■ TASKS TO CARRY OUT:
(1) In the article on South East Queensland housing, reproduce the passage word for word, starting with "Based on RPM’s" and going on through "housing demand target.".
(2) Answer these questions from the article on South East Queensland housing:
(a) What was the median settled land price across the region in the last financial year?
(b) How many new dwellings were built in SEQ in 2017?
(c) Which area represented only 3% of annual total land sales?
(3) Extend the article on South East Queensland housing, picking up after its final sentence.

RPM Group’s latest South East Qld (SEQ) property research report is pointing to a chronic housing shortage within the next 23 years unless there’s a major increase in annual dwellings needed to accommodate an estimated two million new residents.
The report highlights major shortfalls in the state government’s recently released Draft SEQ Regional Plan to provide an additional 34,500 dwellings annually – 863,600 by 2046 – to meet estimated population growth.
Based on RPM’s numbers, there needs to be a 52% increase in the average 22,778 residential lots registered in SEQ’s registrations annually – of which units comprise 40% – if the region is to meet the housing demand target.
The closest SEQ has ever come to the targeted 34,500 new dwellings annually is 33,821 built in 2017 when Brisbane experienced an apartment boom.
With the cost pressures on high-rise apartments not going away any time soon, going up rather than out is not going to provide the needed supply and certainly not affordable supply of new dwellings.
Cost constraints
Despite the SEQ Regional Plan’s focus on ‘building up’, RPM’s Queensland managing director Clinton Trezise attributes a paucity of high-density infill projects within the urban footprint to a blowout in construction costs which makes them unaffordable.
“Historically, Queensland has not been able to achieve the level of construction needed to meet the future demand for housing,” said Mr Trezise.
“With the cost pressures on high-rise apartments not going away any time soon, going up rather than out is not going to provide the needed supply and certainly not an affordable supply of new dwellings.”
What this massive shortage of supply has done, adds Trezise, is place upward pressure on vacant land prices, with the median settled land price across the region up 12% to $340,000 in the last financial year.
Logan leads the charge
Comprising around a third of all settled sales in the last [financial] year, Logan is the market’s dominant land provider, with 1,323 recorded sales surpassing all other local government areas, followed by:
- Ipswich 15%.
- Brisbane 12%.
- Sunshine Coast and Moreton Bay at 11% respectively.
- The Gold Coast, with limited land supply, represented only 3% of annual total land sales.
Underpinning rapid growth in land prices, the report notes are major supply constraints, which Trezise claims are undermining affordability in regional areas of SEQ.
“The government and councils need to facilitate more land for greenfield developments if the affordability issue is to be addressed,” he said.

■ Rows of pointing data:
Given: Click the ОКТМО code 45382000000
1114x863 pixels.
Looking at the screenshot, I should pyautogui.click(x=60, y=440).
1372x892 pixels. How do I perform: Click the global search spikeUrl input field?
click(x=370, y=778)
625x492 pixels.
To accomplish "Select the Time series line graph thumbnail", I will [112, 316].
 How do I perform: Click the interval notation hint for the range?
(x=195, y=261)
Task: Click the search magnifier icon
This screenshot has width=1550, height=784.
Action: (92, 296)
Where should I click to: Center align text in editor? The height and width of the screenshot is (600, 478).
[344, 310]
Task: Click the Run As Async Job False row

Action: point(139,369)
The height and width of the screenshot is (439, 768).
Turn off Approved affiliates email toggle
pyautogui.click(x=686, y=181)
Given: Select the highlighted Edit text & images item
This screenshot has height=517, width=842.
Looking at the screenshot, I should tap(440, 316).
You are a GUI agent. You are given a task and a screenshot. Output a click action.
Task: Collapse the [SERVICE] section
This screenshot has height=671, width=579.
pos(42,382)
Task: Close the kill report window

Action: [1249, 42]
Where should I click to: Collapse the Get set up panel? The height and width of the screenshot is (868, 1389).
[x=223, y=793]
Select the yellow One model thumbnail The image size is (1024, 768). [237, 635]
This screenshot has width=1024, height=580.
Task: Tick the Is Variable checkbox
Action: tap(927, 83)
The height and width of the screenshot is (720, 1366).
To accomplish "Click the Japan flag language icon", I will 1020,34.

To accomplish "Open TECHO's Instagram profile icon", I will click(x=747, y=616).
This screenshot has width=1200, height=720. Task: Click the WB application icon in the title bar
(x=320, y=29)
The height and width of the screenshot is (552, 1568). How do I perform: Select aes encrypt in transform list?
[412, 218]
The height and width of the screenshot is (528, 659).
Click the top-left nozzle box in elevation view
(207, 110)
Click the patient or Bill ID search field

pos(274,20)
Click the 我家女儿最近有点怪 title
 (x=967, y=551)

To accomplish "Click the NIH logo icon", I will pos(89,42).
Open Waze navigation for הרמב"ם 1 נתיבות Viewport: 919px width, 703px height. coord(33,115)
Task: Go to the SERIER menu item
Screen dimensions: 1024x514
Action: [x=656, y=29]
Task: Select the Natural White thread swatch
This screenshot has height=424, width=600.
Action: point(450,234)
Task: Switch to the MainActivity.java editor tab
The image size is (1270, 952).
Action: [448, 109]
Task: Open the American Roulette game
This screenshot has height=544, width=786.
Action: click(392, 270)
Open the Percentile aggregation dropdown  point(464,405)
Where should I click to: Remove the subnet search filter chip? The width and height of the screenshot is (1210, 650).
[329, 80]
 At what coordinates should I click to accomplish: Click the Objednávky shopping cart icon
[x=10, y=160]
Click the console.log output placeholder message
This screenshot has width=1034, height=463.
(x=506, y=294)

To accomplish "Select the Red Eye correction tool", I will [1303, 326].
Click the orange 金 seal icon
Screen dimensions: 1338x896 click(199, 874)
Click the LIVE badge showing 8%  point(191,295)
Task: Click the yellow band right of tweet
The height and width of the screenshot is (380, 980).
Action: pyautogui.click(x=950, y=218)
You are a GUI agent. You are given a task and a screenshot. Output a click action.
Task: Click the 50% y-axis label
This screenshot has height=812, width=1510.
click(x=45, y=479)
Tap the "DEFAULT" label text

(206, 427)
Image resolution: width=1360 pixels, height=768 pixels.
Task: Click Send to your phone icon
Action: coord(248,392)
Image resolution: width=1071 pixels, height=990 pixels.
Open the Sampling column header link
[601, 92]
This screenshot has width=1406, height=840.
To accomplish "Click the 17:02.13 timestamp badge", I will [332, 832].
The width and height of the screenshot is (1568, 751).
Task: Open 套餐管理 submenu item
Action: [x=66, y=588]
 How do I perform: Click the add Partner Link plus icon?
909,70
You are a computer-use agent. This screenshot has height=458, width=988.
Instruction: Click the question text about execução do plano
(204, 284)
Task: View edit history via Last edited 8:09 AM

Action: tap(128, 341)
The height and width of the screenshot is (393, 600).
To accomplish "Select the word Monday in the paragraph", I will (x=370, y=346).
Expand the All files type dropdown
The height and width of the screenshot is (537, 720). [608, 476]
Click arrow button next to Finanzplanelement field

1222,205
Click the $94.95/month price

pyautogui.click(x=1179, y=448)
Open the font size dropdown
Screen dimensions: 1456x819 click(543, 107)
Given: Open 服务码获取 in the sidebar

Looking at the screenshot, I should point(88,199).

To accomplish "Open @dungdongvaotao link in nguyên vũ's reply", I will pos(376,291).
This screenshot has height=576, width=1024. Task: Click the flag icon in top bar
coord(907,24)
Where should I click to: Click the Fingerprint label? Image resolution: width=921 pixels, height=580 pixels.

■ RESULTS:
(1)
Based on RPM’s numbers, there needs to be a 52% increase in the average 22,778 residential lots registered in SEQ’s registrations annually – of which units comprise 40% – if the region is to meet the housing demand target.

(2)
(a) $340,000, up 12%.
(b) 33,821.
(c) The Gold Coast.

(3)
“Unfortunately, this is at odds with the latest SEQ Regional Plan which has increased the emphasis on high-density infill developments throughout the region.”
One size doesn’t fit all
Interestingly, the Draft 2023 SEQ Regional Plan has shifted its dwelling growth ratio from 60/40 in 2017 – 60% in infill areas and 40% in greenfield areas – to 70/30 in 2023.
Trezise sees merit in leveraging off existing urban infrastructure, especially in Brisbane with the level of public infrastructure being provided for the Olympic Games.
However, he doubts a one-size-fits-all approach will adequately address the short-term and medium-term supply issues facing the SEQ region.
“Land is not getting developed fast enough by the current SEQ Regional Plan with complex approval processes, land constraints, and lack of needed infrastructure meaning seemingly developable land cannot be unlocked to facilitate supply or simply supply cannot be developed fast enough,” said Mr Trezise.
“The reality is that adequate affordable supply is not going to come from apartments because of the cost constraints to build and affordability to buy are impacting the sector.
Release more land
While the ‘build up rather than out’ approach aims to maximise existing infrastructure for new housing, Trezise reminds planners that historically, the heavy lifting for new housing supply in SEQ has been done by greenfield land developments.
The only way SEQ can increase the output of dwellings by 52% to meet demand, adds Trezise is to release more land.
“He expects greenfield developments with smaller lot sizes to deliver a diversity of product, such as townhouse and terrace homes on smaller land sizes in the low to mid-$500,000 range.
“The clear message from the data in this report is that affordable housing is becoming less affordable because of restrictions on supply,” he said.
“The current lack of infrastructure in place to keep up with demand means we currently lack the horsepower required to increase land production to the extent that is needed. The state government needs to step in and open up more land for housing while looking at the infrastructure requirements to ensure it can be developed.”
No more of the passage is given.